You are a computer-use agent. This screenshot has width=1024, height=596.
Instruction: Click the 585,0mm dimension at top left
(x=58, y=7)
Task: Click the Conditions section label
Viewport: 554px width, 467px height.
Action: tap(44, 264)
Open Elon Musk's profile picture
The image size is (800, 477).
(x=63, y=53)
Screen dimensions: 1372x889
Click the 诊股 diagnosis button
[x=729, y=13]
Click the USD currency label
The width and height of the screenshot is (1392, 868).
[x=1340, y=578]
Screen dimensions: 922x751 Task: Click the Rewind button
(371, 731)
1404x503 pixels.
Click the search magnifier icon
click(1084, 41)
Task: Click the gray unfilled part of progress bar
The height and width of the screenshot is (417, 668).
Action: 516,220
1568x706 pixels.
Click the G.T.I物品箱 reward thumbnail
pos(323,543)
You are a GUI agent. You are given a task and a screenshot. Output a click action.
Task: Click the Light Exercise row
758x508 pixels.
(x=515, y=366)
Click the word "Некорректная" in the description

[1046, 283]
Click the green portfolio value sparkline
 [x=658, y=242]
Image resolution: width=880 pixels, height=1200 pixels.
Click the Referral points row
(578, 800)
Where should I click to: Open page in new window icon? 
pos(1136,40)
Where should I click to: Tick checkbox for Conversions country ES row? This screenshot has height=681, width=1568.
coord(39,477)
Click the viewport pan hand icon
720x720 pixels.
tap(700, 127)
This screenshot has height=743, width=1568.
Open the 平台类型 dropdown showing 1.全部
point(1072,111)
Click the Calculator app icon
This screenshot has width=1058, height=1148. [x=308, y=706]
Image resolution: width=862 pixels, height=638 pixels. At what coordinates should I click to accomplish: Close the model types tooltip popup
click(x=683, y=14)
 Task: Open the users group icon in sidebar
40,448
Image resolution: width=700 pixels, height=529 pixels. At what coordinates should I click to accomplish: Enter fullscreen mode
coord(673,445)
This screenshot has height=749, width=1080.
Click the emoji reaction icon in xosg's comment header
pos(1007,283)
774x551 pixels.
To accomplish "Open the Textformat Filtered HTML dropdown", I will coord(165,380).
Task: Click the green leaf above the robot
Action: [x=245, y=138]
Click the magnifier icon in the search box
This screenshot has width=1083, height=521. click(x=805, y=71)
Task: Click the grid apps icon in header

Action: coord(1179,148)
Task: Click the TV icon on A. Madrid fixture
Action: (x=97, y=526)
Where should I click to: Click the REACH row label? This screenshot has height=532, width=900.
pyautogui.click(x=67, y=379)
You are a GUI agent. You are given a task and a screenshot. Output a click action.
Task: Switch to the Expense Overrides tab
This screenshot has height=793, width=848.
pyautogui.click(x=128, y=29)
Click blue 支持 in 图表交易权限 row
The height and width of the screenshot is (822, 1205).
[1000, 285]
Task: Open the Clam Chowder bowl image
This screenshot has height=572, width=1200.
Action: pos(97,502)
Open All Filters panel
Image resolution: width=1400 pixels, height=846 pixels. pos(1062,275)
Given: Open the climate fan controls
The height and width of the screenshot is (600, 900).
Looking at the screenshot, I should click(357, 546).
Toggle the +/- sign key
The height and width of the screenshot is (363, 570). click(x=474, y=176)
★ ★ ★ ★ ★ ★ ★
Problem to solve -
Output all of the entries without altering a single word.

Task response -
You are a computer-use agent. This screenshot has width=1024, height=596.
Instruction: Click the 585,0mm dimension at top left
(x=58, y=7)
Task: Click the Conditions section label
Viewport: 554px width, 467px height.
Action: tap(44, 264)
Open Elon Musk's profile picture
The image size is (800, 477).
(x=63, y=53)
Screen dimensions: 1372x889
Click the 诊股 diagnosis button
[x=729, y=13]
Click the USD currency label
The width and height of the screenshot is (1392, 868).
[x=1340, y=578]
Screen dimensions: 922x751 Task: Click the Rewind button
(371, 731)
1404x503 pixels.
Click the search magnifier icon
click(1084, 41)
Task: Click the gray unfilled part of progress bar
The height and width of the screenshot is (417, 668).
Action: 516,220
1568x706 pixels.
Click the G.T.I物品箱 reward thumbnail
pos(323,543)
You are a GUI agent. You are given a task and a screenshot. Output a click action.
Task: Click the Light Exercise row
758x508 pixels.
(x=515, y=366)
Click the word "Некорректная" in the description

[1046, 283]
Click the green portfolio value sparkline
 [x=658, y=242]
Image resolution: width=880 pixels, height=1200 pixels.
Click the Referral points row
(578, 800)
Where should I click to: Open page in new window icon? 
pos(1136,40)
Where should I click to: Tick checkbox for Conversions country ES row? This screenshot has height=681, width=1568.
coord(39,477)
Click the viewport pan hand icon
720x720 pixels.
tap(700, 127)
This screenshot has height=743, width=1568.
Open the 平台类型 dropdown showing 1.全部
point(1072,111)
Click the Calculator app icon
This screenshot has width=1058, height=1148. [x=308, y=706]
Image resolution: width=862 pixels, height=638 pixels. At what coordinates should I click to accomplish: Close the model types tooltip popup
click(x=683, y=14)
 Task: Open the users group icon in sidebar
40,448
Image resolution: width=700 pixels, height=529 pixels. At what coordinates should I click to accomplish: Enter fullscreen mode
coord(673,445)
This screenshot has height=749, width=1080.
Click the emoji reaction icon in xosg's comment header
pos(1007,283)
774x551 pixels.
To accomplish "Open the Textformat Filtered HTML dropdown", I will coord(165,380).
Task: Click the green leaf above the robot
Action: [x=245, y=138]
Click the magnifier icon in the search box
This screenshot has width=1083, height=521. click(x=805, y=71)
Task: Click the grid apps icon in header

Action: coord(1179,148)
Task: Click the TV icon on A. Madrid fixture
Action: (x=97, y=526)
Where should I click to: Click the REACH row label? This screenshot has height=532, width=900.
pyautogui.click(x=67, y=379)
You are a GUI agent. You are given a task and a screenshot. Output a click action.
Task: Switch to the Expense Overrides tab
This screenshot has height=793, width=848.
pyautogui.click(x=128, y=29)
Click blue 支持 in 图表交易权限 row
The height and width of the screenshot is (822, 1205).
[1000, 285]
Task: Open the Clam Chowder bowl image
This screenshot has height=572, width=1200.
Action: pos(97,502)
Open All Filters panel
Image resolution: width=1400 pixels, height=846 pixels. pos(1062,275)
Given: Open the climate fan controls
The height and width of the screenshot is (600, 900).
Looking at the screenshot, I should click(357, 546).
Toggle the +/- sign key
The height and width of the screenshot is (363, 570). click(x=474, y=176)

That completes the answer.